Four Australians are stranded on a luxury cruise ship being held off West Africa after three passengers died in a suspected outbreak of the deadly hantavirus.
The cruise operator confirmed the Australians were among 149 people on board, from 23 countries. The Dutch-flagged MV Hondius remains moored off the coast of Cape Verde in West Africa as local health authorities assess the situation.
Medics were working on Monday (Cape Verde time) to evacuate two people with symptoms of hantavirus. A Dutch couple and a German national have died, while others fell ill, including a Briton who left the vessel and was being treated in South Africa, authorities added.
The Netherlands’ National Institute for Public Health and the Environment (RIVM), which is assisting with the outbreak, said hantavirus had been confirmed in one of the patients showing symptoms.
A source briefed on the matter said that the Dutch woman who died had tested positive for the virus as well.
RIVM said it was still unclear if the other people with symptoms also had the virus, or if the other deaths were also caused by the virus.
Hantavirus, which can cause fatal respiratory illness, can be spread when particles from rodent droppings or urine become airborne. It does not transfer easily between humans.
There are no specific drugs to treat the disease, so treatment focuses on supportive care, including putting patients on ventilators in severe cases.
The World Health Organization said the risk to the wider public was low and there was no need for panic or travel restrictions. But authorities in the island nation of Cape Verde said they had not allowed the MV Hondius to dock as a precaution.
“We’re not just headlines: we’re people with families, with lives, with people waiting for us at home,” Jake Rosmarin, a US travel blogger, said in a tearful Instagram video post from the ship on Monday.
“There is a lot of uncertainty and that is the hardest part,” he said.
A spokesperson for the ship’s Netherlands-based operator, Oceanwide Expeditions, said that, as a precaution, all passengers were instructed to remain inside their cabins to prevent any potential spread of the virus.
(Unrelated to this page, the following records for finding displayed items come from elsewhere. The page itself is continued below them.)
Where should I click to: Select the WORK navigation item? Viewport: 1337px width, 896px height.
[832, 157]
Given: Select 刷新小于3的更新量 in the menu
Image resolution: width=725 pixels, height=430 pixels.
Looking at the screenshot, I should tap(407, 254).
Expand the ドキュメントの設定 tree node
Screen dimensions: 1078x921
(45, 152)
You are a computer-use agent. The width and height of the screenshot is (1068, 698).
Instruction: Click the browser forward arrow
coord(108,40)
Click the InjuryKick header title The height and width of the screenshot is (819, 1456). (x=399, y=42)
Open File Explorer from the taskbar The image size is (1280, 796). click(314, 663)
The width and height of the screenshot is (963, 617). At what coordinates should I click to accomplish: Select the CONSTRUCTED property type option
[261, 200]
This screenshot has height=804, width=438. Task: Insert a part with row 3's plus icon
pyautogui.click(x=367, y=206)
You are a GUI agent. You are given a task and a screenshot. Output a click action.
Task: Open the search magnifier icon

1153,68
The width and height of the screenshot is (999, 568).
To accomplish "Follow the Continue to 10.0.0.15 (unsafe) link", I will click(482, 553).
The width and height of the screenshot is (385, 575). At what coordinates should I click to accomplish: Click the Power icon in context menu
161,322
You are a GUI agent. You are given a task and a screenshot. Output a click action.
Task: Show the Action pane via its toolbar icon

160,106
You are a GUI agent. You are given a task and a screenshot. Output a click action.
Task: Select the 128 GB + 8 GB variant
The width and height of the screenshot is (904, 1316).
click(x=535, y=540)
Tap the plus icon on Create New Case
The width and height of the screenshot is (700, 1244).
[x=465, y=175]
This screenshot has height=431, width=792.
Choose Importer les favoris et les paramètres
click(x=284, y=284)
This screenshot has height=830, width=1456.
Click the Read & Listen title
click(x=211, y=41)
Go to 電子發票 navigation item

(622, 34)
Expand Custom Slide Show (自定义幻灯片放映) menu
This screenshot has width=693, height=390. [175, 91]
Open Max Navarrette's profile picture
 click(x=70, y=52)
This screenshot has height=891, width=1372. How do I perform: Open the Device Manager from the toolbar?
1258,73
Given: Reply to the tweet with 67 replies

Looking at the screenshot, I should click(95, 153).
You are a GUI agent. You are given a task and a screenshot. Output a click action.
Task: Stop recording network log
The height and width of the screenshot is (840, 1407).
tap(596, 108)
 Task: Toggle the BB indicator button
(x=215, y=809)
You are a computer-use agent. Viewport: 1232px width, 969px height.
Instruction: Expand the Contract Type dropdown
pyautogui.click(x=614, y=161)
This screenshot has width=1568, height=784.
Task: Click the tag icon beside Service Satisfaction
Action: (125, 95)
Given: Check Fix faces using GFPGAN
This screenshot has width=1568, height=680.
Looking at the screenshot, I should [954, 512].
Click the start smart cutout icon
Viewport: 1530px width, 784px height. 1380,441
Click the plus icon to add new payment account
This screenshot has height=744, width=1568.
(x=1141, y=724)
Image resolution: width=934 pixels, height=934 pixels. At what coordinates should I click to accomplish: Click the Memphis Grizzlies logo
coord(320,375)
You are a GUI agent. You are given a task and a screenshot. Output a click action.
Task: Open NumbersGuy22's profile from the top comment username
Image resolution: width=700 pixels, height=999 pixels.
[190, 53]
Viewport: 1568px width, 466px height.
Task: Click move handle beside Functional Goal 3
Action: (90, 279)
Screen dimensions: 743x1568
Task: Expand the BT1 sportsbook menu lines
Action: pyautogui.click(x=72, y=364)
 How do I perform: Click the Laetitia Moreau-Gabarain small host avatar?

Although human-to-human transmission is rare, the incubation period can last several weeks, meaning some people may not yet be showing symptoms.
Oceanwide Expeditions was trying to arrange the repatriation of two crew members with symptoms of the disease – one British and one Dutch – along with the body of the German national and a “guest closely associated with the deceased” who does not have symptoms. The company said it was looking into whether passengers could be screened and disembarked on the islands of Las Palmas and Tenerife.
Spanish authorities said they had not yet received a request for the ship to dock and disembark passengers there. The Dutch Foreign Affairs Ministry, which Oceanwide Expeditions said would be the one making the request, did not immediately respond to a request for comment.
The Hondius left Ushuaia in southern Argentina in March, according to company documentation, on a voyage marketed as an Antarctic nature expedition, with berth prices ranging from 14,000 to 22,000 euros ($23,000-$36,000).
It travelled past mainland Antarctica, the Falklands, South Georgia, Nightingale Island, Tristan, St Helena, and Ascension before reaching Cape Verdean waters on May 3.
South Africa’s Health Department confirmed two of the dead were Dutch nationals: a 70-year-old man, who died on St Helena on April 11, and his wife, 69, who died in South Africa after collapsing at O.R. Tambo International Airport.
The British man being treated in a private clinic in Johannesburg became ill on April 27, while the German victim on the ship died on May 2, Oceanwide Expeditions said.
Hantavirus usually begins with flu-like symptoms, such as fatigue and fever, one to eight weeks after exposure. A spokesperson for the RIVM said the source of the outbreak was unclear.
“You could imagine, for example, that rats on board the ship transmitted the virus,” he said.
“But another possibility is that during a stop somewhere in South America, people were infected, for instance via mice, and became ill that way.”
Daniel Bausch, a visiting professor at the Geneva Graduate Institute in Switzerland, said there was some evidence of human-to-human transmission in the Andes Virus, a species of hantavirus found in Argentina and Chile.
“So it’s significant that this cruise ship started its journey in Argentina,” he said.
“The good news is … this is not going to be a big outbreak,” he said.